In 1987 the tomb of Argentinian president Juan Perón was broken into and his hands dismembered and stolen. A ransom note was received but never paid, and the hands were never seen again.
There’s something about Argentina and body-napping. I’ve written before about the theft of Pedro Eugenio Aramburu’s body and the swap for Eva Perón’s corpse. That happened the same year Juan Perón, Eva’s husband, died: 1974. But the Peróns cast a longer shadow on Argentinian politics. Justicialism, also known as Peronism, has been an influence on most Argentine elections for the last half century, and it seems that some people have a problem with that.
Thirteen years after his death, someone entered the Perón family tomb, found the corpse of Juan Perón, and cut off his hands with an electric saw. A ransom note turned up at the headquarters of the political party founded by Perón demanding US$8 million before they would be returned.

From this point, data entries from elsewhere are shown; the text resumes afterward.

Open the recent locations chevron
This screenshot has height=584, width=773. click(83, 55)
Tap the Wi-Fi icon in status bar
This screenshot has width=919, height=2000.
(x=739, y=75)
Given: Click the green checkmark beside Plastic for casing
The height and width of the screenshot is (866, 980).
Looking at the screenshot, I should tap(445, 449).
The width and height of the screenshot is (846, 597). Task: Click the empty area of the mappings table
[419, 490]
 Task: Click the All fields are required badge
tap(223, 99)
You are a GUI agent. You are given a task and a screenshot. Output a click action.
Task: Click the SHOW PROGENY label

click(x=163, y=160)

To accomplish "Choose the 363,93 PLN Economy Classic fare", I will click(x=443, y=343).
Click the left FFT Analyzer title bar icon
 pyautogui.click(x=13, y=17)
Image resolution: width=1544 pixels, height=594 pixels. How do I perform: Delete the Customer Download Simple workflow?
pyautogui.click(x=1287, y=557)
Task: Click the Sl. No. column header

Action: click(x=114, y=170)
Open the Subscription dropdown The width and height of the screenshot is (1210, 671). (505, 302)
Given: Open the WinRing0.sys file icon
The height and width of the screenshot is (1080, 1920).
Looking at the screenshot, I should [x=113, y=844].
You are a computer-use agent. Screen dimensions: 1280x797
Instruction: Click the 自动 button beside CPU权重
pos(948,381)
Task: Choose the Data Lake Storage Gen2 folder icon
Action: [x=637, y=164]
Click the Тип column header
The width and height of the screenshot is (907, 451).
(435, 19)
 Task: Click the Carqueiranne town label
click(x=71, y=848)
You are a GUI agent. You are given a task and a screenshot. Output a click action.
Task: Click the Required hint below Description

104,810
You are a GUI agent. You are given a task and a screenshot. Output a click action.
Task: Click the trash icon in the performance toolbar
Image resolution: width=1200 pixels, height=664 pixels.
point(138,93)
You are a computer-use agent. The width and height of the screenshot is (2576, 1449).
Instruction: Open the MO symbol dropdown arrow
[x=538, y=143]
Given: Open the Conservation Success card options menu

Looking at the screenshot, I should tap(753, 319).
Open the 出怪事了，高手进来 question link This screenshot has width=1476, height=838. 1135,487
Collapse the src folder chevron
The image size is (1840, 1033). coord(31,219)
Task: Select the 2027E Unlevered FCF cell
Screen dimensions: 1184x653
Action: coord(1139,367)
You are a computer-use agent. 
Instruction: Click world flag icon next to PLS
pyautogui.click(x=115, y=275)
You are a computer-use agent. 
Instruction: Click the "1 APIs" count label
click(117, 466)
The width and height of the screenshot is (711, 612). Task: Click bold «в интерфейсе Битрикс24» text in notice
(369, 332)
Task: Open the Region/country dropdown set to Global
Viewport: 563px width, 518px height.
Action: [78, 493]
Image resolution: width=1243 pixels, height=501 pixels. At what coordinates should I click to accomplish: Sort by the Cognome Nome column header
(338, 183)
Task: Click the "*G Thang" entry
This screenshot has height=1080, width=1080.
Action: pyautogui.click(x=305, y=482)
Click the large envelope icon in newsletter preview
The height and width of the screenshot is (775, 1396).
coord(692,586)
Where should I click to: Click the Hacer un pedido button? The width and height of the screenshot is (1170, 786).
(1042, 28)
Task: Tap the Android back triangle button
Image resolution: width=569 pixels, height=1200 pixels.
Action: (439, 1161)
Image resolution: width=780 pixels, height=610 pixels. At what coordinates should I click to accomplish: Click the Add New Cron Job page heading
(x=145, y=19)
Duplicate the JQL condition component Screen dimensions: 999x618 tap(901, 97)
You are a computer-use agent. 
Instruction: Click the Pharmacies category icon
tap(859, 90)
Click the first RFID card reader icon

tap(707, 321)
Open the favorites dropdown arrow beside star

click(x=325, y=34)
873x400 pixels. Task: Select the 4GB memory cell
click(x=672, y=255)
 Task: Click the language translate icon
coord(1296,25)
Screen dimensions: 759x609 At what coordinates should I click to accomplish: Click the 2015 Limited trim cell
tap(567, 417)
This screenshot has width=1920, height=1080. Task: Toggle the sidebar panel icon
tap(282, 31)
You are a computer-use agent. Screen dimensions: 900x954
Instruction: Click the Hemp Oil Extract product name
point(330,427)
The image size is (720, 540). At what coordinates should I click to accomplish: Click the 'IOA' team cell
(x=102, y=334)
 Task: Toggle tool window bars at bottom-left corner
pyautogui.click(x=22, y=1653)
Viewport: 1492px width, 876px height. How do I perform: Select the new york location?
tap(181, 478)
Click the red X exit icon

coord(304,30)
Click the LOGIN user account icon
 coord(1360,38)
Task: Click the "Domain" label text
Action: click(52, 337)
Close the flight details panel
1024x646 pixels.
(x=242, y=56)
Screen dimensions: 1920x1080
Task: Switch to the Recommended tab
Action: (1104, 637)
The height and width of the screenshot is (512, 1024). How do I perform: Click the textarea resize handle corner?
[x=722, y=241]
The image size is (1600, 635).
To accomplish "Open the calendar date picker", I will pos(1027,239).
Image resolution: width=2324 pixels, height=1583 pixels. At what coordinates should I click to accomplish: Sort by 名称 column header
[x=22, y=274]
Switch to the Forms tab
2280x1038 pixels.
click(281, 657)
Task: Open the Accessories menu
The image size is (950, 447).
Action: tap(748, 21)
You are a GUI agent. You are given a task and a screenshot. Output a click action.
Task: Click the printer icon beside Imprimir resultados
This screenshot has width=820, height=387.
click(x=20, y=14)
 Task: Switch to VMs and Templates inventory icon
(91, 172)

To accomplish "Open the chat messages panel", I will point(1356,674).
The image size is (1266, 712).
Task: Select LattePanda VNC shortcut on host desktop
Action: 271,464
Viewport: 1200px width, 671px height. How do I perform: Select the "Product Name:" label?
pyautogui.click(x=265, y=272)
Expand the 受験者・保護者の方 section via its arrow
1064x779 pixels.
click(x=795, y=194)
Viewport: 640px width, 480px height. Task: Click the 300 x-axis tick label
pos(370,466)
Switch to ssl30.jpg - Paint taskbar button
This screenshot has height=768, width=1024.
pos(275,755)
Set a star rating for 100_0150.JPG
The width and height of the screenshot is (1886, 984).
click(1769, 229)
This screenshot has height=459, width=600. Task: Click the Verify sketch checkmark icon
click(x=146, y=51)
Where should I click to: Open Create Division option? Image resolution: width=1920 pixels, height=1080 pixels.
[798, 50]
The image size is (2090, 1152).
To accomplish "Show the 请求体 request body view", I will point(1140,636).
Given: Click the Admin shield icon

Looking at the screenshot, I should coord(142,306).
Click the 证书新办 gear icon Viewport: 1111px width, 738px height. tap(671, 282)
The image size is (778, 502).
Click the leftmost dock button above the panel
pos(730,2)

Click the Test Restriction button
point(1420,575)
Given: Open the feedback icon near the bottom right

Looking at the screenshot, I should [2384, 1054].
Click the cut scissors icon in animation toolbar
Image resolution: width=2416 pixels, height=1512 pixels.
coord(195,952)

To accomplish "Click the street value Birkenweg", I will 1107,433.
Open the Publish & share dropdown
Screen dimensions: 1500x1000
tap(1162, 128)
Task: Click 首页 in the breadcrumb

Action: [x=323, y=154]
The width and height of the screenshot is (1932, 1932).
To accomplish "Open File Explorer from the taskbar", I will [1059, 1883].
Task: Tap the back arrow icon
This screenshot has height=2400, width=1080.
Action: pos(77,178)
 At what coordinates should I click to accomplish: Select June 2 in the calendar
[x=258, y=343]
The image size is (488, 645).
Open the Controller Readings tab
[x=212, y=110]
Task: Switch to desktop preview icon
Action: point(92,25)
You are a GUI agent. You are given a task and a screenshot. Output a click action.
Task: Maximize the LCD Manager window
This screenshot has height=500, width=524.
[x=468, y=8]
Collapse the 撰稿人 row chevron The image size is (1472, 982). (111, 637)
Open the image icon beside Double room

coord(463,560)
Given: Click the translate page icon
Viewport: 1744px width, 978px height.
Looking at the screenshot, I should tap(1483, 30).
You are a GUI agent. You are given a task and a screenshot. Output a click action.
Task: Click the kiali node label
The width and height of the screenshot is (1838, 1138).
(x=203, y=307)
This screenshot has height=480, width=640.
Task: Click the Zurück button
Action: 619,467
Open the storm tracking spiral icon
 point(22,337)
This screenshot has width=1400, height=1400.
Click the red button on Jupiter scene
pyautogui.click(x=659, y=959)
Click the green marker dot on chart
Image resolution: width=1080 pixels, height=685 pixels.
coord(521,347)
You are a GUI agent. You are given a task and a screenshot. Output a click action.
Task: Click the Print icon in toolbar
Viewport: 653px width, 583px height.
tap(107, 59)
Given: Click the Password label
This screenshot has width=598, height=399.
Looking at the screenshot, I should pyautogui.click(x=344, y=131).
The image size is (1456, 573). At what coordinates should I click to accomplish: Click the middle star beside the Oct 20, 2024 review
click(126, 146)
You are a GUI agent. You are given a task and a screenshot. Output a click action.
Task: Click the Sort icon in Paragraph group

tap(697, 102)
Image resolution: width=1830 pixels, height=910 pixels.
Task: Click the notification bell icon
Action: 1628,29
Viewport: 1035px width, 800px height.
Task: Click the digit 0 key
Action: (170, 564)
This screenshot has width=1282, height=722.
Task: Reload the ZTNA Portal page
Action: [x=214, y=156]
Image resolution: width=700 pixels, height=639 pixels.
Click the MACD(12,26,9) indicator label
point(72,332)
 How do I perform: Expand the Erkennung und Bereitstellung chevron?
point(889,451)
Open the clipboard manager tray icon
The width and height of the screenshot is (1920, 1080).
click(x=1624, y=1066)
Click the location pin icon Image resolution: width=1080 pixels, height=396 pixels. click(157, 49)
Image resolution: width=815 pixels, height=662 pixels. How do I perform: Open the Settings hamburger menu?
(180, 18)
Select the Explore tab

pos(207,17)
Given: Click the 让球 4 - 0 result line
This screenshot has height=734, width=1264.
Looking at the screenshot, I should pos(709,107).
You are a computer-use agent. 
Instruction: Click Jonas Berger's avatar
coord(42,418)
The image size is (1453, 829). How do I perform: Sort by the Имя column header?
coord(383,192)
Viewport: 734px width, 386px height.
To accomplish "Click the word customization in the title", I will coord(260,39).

The ransom was never paid, and the hands have never been recovered. All kinds of rumours still float around about the body-part-napping and its fallout. The thieves supposedly had a key to the tomb. Many of the people investigating the theft have died under suspicious circumstances: car accidents, shootings, and an asthma attack. I’m not sure how an asthma attack is suspicious – I suppose if the autopsy was wrong? One book suggests that the theft had something to do with P2 (Propaganda Due), a formerly-Masonic secret society that may have had Juan Perón as a member. But of course no-one knows for sure. Except, presumably, the perpetrators.